What value an award? Bradford-born screenwriter Dean Cavanagh is credited with the line that “our minds are big enough to contemplate the cosmos but small enough to care about who wins an Oscar.”

Not the most complimentary view, but not one we should swallow whole with the after-party champagne, either. Awards do matter, particularly the big ones, and even though it’s clearly simplistic to say as much, we wouldn’t have them if they didn’t.

This is because awards at their best are a barometer that helps us choose what to buy and consume (in theory – hearty congratulations to anyone who stayed awake through Power of the Dog). Award winners love them for exactly that reason, while the overlooked are often quick to ridicule. So far as I can determine, Mr Cavanagh has yet to come close to winning an Oscar.

Almost as glib is the aphorism that some awards are created more equal than others. But this is true, too, and in any circle, whether movies, cars or beauty pageants. Just ask the Belgian Film Critics Association.

In watches, a beauty pageant of sorts, there are more awards dos these days than there are components in a Patek Philippe Grandmaster Chime (1,366 for the watchnerds sitting at the front). But sitting alone at the pinnacle is the Grand Prix d’Horlogerie de Genève, usually abbreviated to “the GPHG”, and often dubbed “The Oscars of Watchmaking”.

The GPHG is indeed the big one. Since the event was first held in 2001, Patek Philippe, Vacheron Constantin and TAG Heuer have scooped the Aiguille d’Or top prize, while countless Watches of Switzerland Group brands have picked up awards from a category list long enough to rival that of Hollywood’s most famous love-in. Each has benefitted from its win.

This year’s GPHG, held in Geneva last week, presented 21 awards, garlanding some of the finest watches made during the past year. I say “some” – as several of the greatest names in watchmaking decline to take part in the event, which, speaking as a member of this year’s Jury, is a sadness.

But among those that did, the standout was the popular independent MB&F, whose breathtaking Legacy Machine Sequential Evo took home the coveted Aiguille d’Or.

MB&F’s winning watch is a work of mechanical art, with two independently controllable chronographs that bring split-second, sequential (lap-time) and cumulative “chess match” modes together under one bulbous dome. Created for MB&F by Stephen McDonnell, one of the great watch movement creators of his generation, it is a genuinely astonishing watch that I’m sure will live long in the memory.

Also welcomed to the stage were Parmigiani, whose dial-moving Tonda sports watch attracted the Ladies’ Watch Prize, one of five it was nominated for; TAG Heuer, which picked up the Icon Prize for a Gulf edition of its evergreen square-cased Monaco; and Tudor, which was recognised in the Diver’s Watch category for its crowd-pleasing Pelagos FXD.
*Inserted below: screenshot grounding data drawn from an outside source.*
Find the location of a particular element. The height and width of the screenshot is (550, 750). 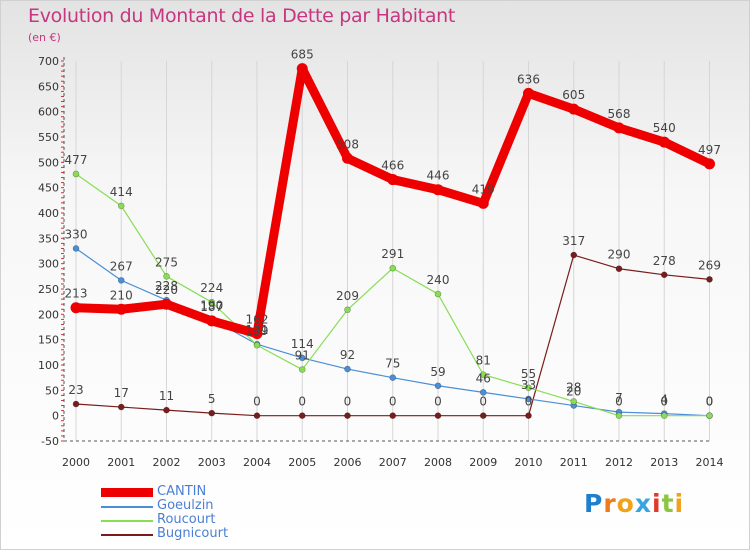

logo-letter: o is located at coordinates (626, 504).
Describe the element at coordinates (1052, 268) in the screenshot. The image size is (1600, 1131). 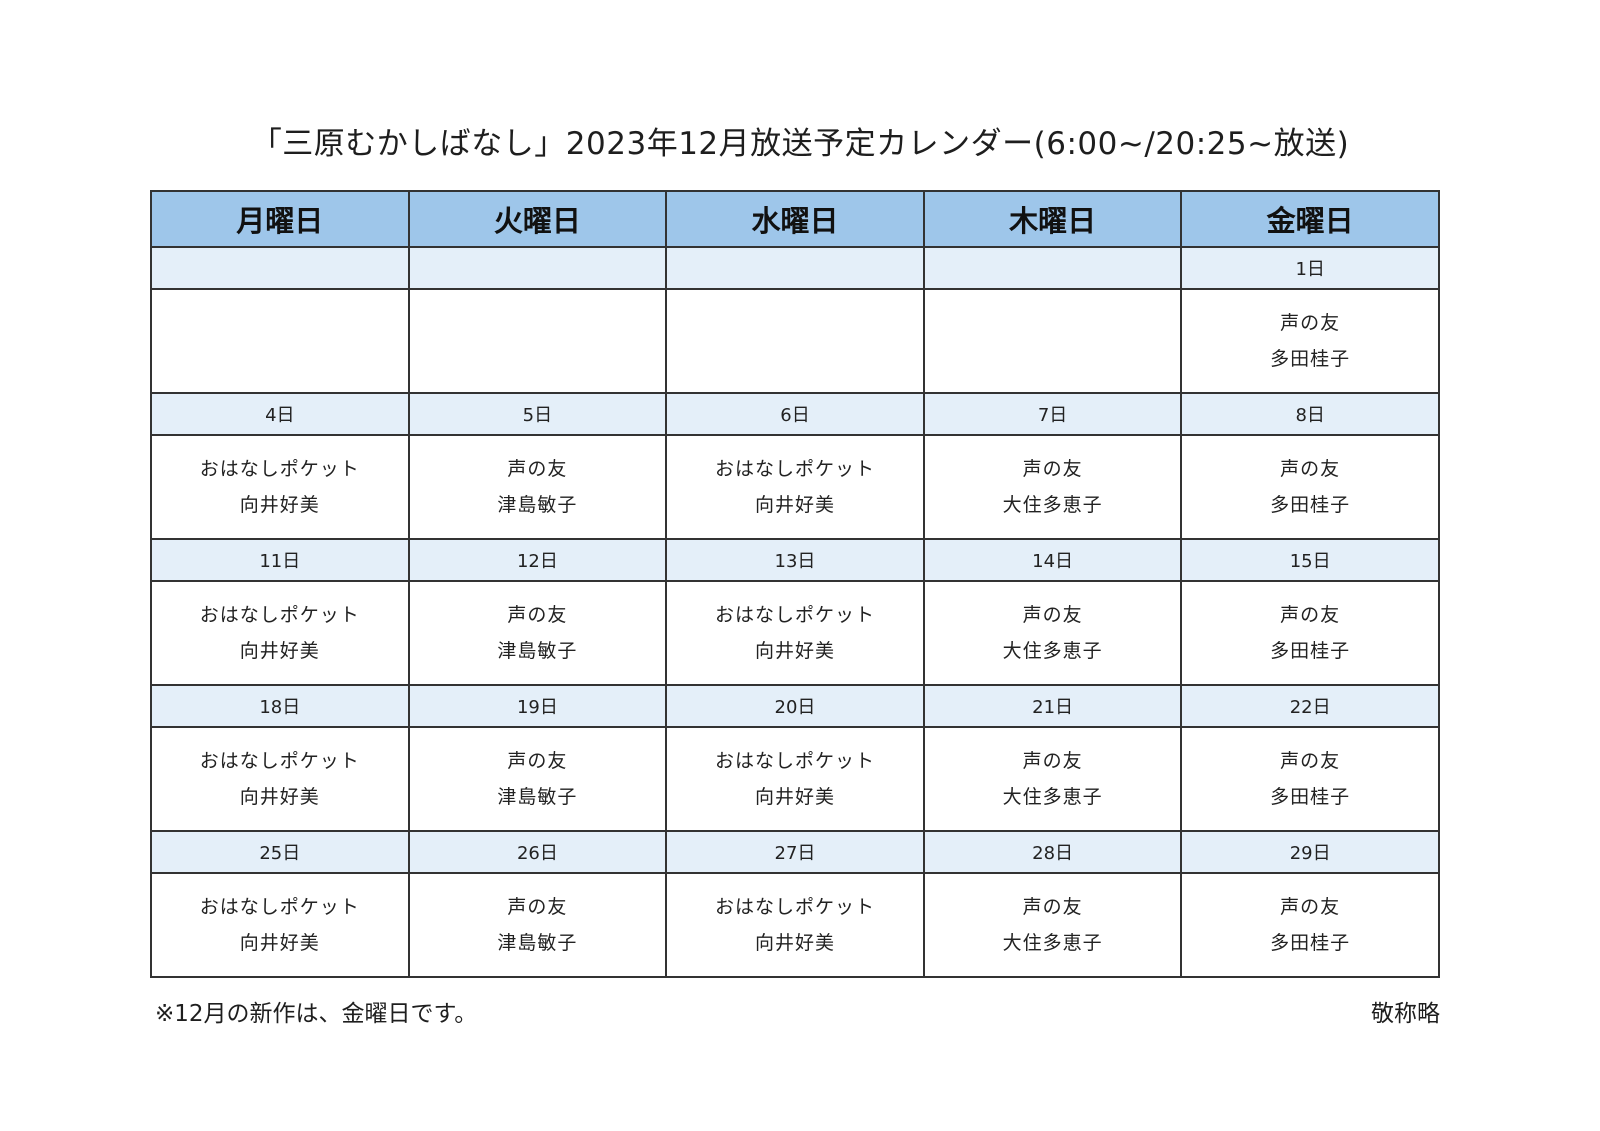
I see `date-cell-thursday` at that location.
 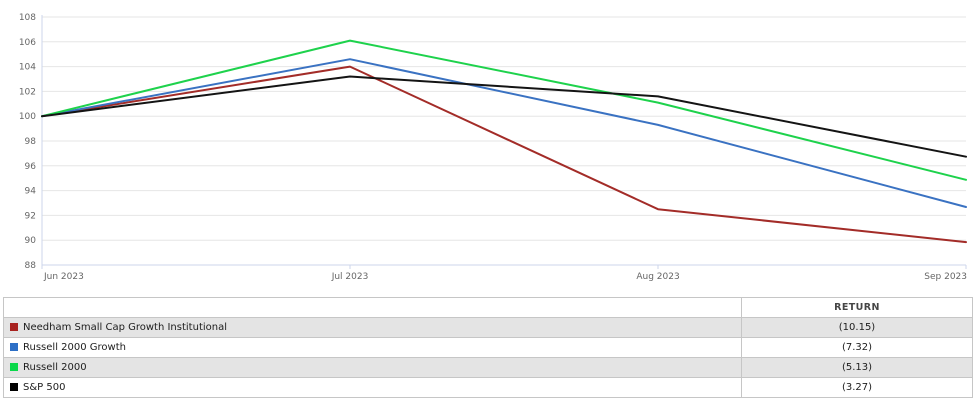 What do you see at coordinates (857, 328) in the screenshot?
I see `return-value: (10.15)` at bounding box center [857, 328].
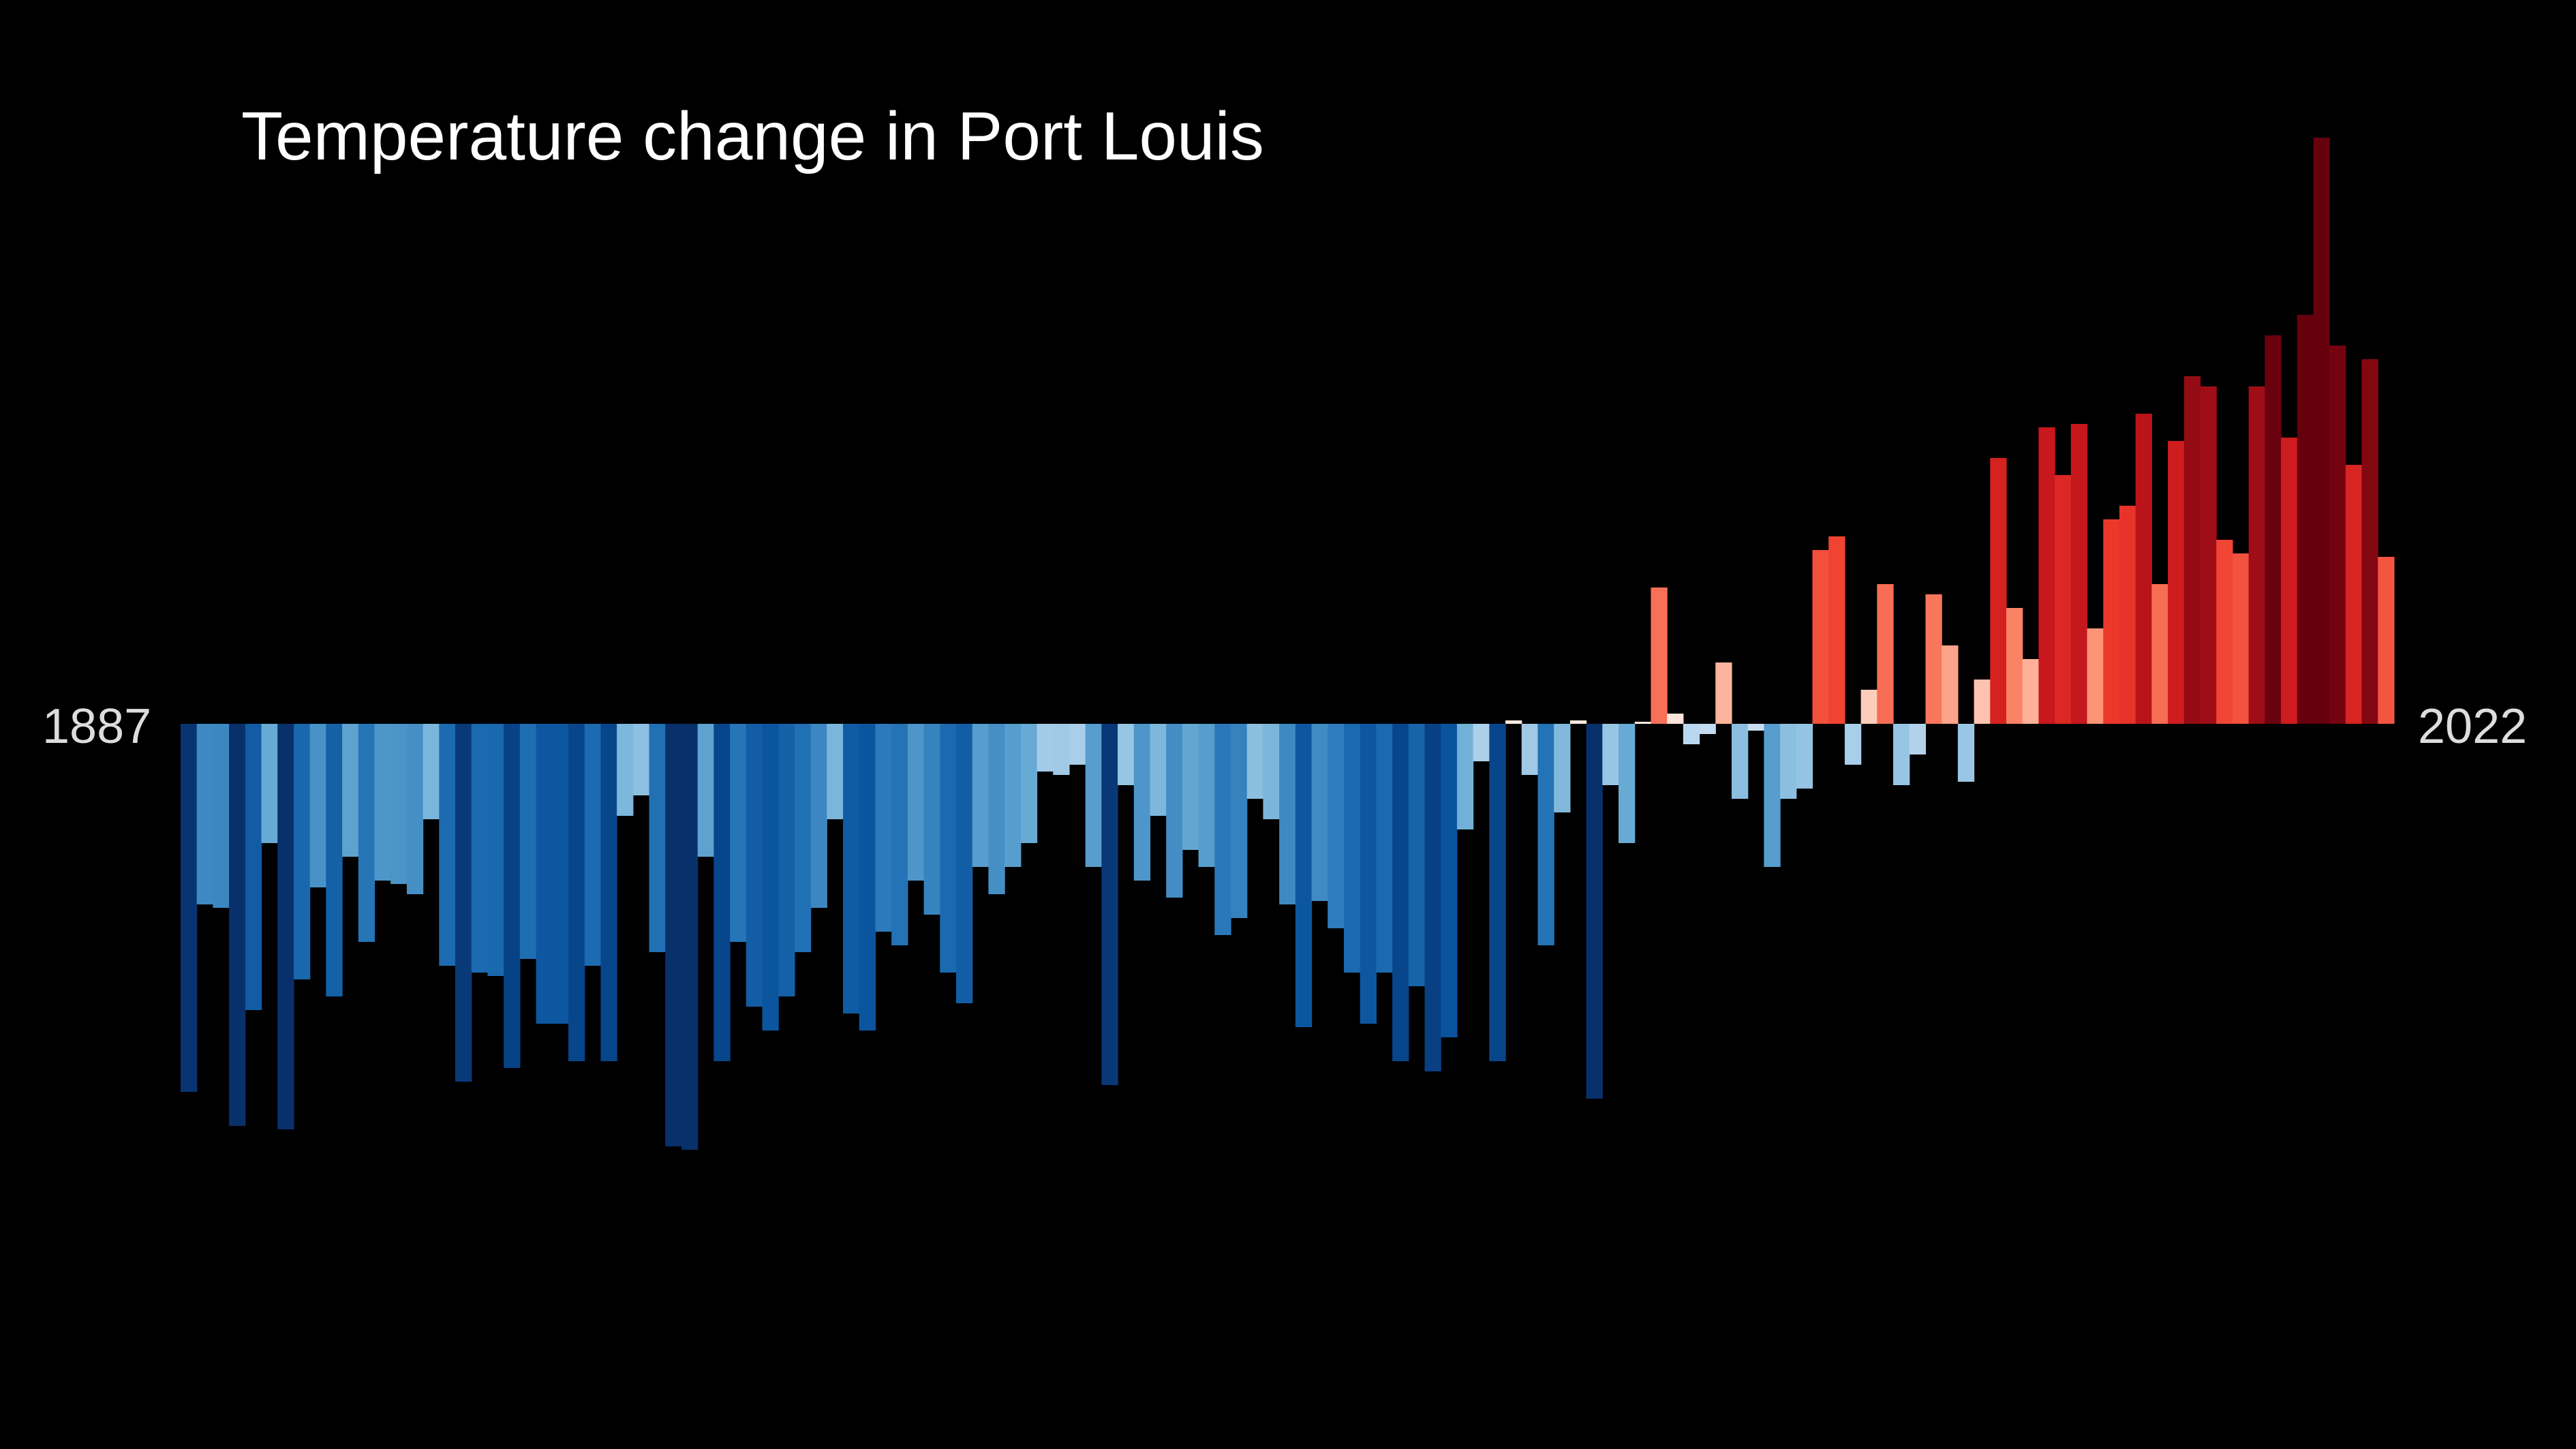 The image size is (2576, 1449). Describe the element at coordinates (1450, 880) in the screenshot. I see `bar-1965` at that location.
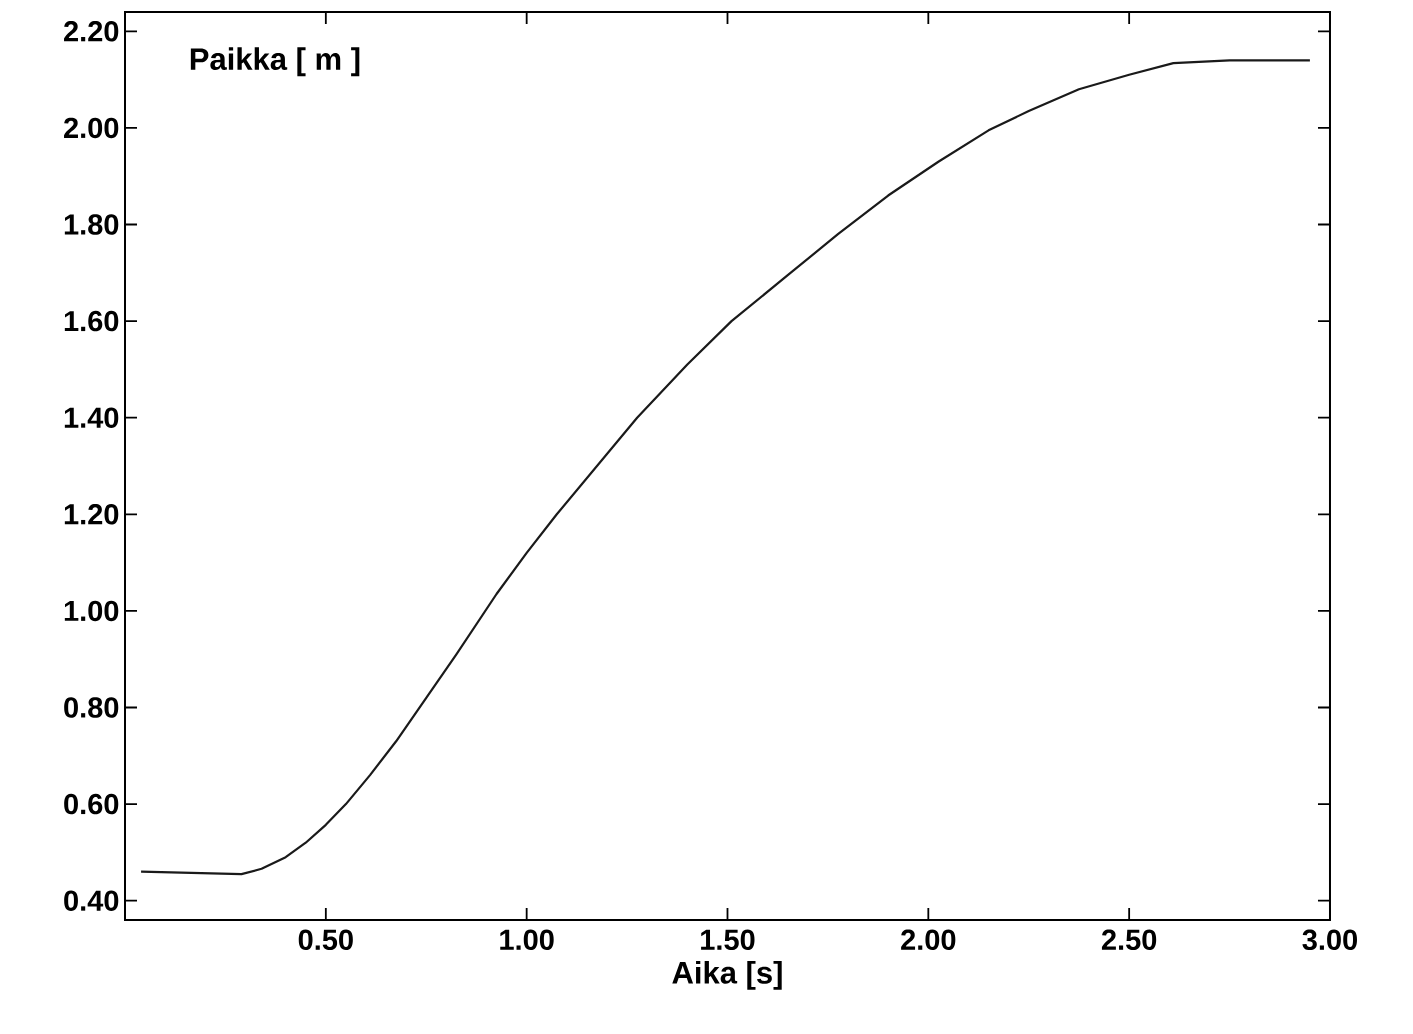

Grand Seiko’s reputation as a rival to the best of Swiss grew further when the Kodo Constant-Force Tourbillon picked up the Chronometry Prize. The Kodo is both Grand Seiko’s first mechanical complication and also the first watch in history to combine a tourbillon and a constant-force mechanism as one unit on a single axis. Esoteric stuff, and certainly worthy of this award.

Bulgari’s Octo Finissimo Ultra was a shoo-in for the Audacity Prize, having not only set the record for the world’s thinnest mechanical watch at a barely-there 1.8mm (although only briefly; it lost the title to Richard Mille after the window for nominations closed), but also because it integrated a QR code into the dial which linked it to an NFT and the metaverse – not for everyone, but undeniably audacious.

As a member of the judging panel, perhaps I’m biased in suggesting the right watches won on the night, but I’m not blind to the anomaly of Audemars Piguet’s Royal Oak walking away empty-handed in its 50th anniversary year. Few watches have shaped the industry as we know it today as singularly as Gerald Genta’s most recognisable design, but as you’d hope of an awards ceremony, the judging process behind the GPHG is democratic and subjective (and secret), which means results we may not agree with, and also that we have to accept.

Besides, there’s always next year. In the meantime, if you haven’t already, watch Belfast. Quite brilliant.